Published on Tuesday, December 29, 2020 | 5:53 am
 

The New Year will bring with it new laws set to take effect on Jan. 1.

Among the changes affecting Pasadenans:

  • If you don’t work in Pasadena, the new minimum wage is set to increase on Jan. 1, rising to $14 per hour for businesses with 26 or more employees and $13 per hour for those with 25 or less employees. (The minimum wage for people who work inside Pasadena already is $15 per hour at businesses and nonprofits which have 26 or more employees, and on July 1 smaller businesses and nonprofits in Pasadena are scheduled to increase to $15 per hour.)

  • New requirements under AB 685 will require businesses to notify employees of potential COVID-19 exposures in the workplace within one business day, and mandates reporting of workplace outbreaks to public health officials and the public.

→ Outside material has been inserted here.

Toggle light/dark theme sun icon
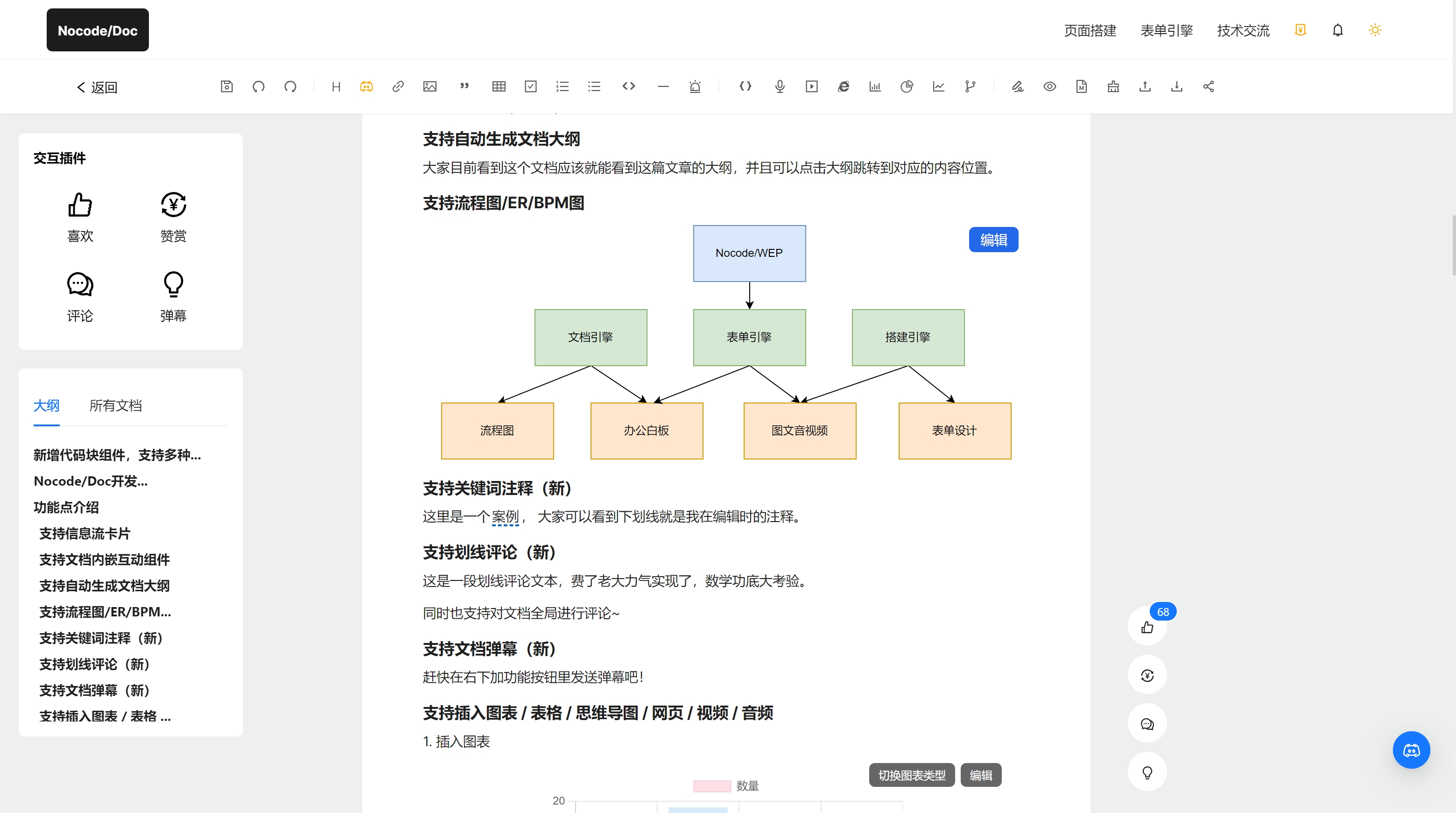This screenshot has height=813, width=1456. [1375, 30]
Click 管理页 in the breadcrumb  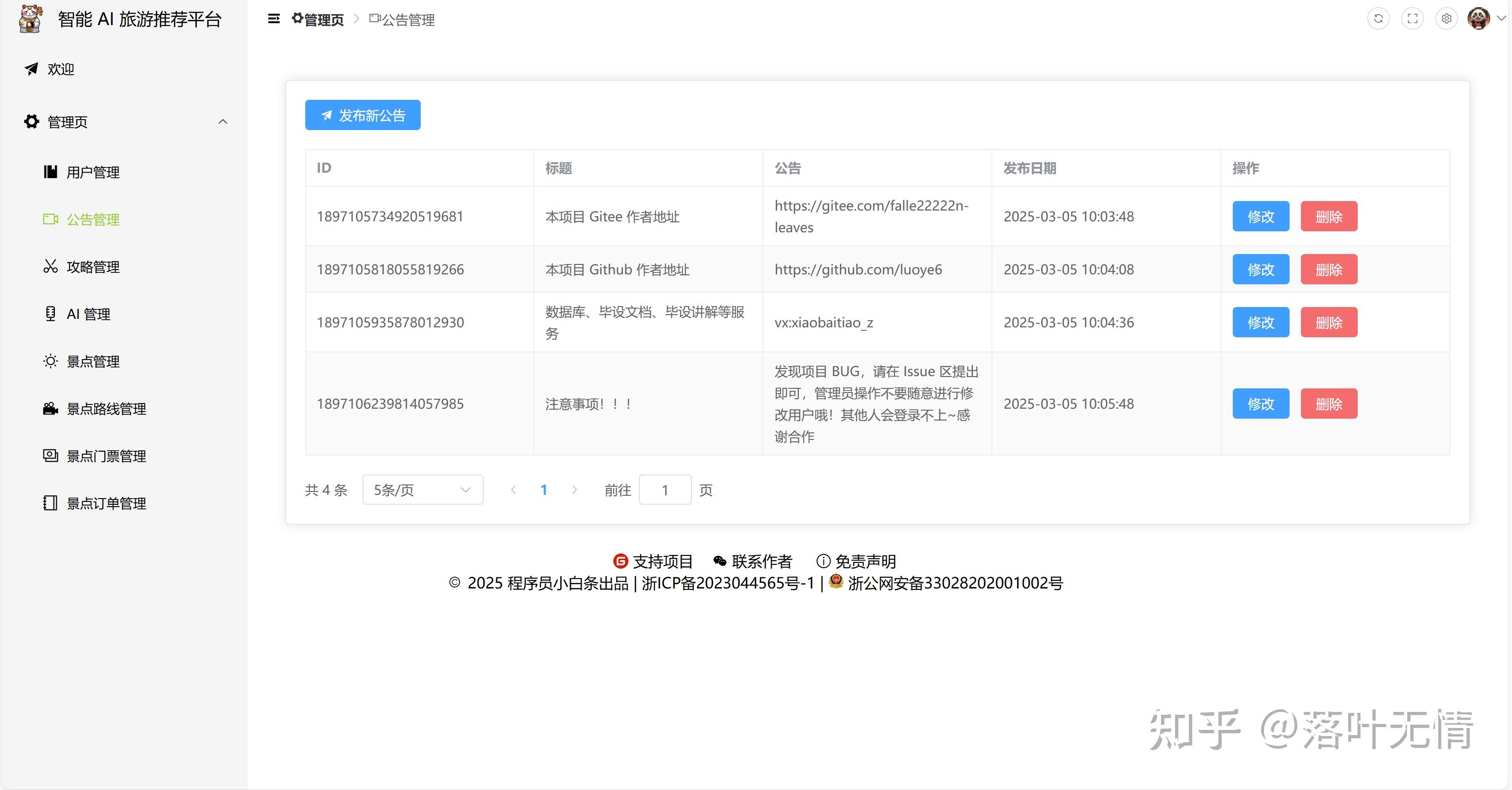[322, 19]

  • AB 979, authored by State Rep. Chris Holden, D-Pasadena, will require publicly owned executive boards to have at least two female members by the end of 2021. Minimum criteria for membership of “underrepresented communities” are also established.

  • Convicted felons who have completed their sentences will regain the right to vote under Prop. 17.

  • Police will be banned from using chokeholds or carotid artery restrains under AB 1196. Such holds were already barred by Pasadena Police Department policy over the summer.

  • Businesses with five or more employees will be required to offer “up to 12 workweeks of unpaid protected leave during any 12-month period to bond with a new child of the employee or to care for themselves or a child, parent, grandparent, grandchild, sibling, spouse, or domestic partner, as specified,” under SB 1383. Similar regulations already apply to businesses with 50 or more employees.

  • AB 2717 adds protection from civil or criminal liability for those who attempt to break into a car to rescue an unattended child.

  • Distracted driving penalties will increase under AB 47, allowing two convictions in a 36-month period to result in points added to drivers’ records.

  • Drivers will be required to move to a farther traffic lane or slow to an appropriate speed when passing stationary emergency vehicles with emergency lights activated, including tow trucks and Caltrans vehicles, on surface streets under AB 2285. A similar requirement is already in place on freeways.

  • Prop. 19 will change rules related to property tax transfers, beginning in February. It will allow qualifying seniors and homeowners with disabilities to transfer existing property tax assessments to new homes of equal or lesser value.

  • Inmate firefighters will be eligible to petition the courts to have their criminal records cleared upon release under AB 2147.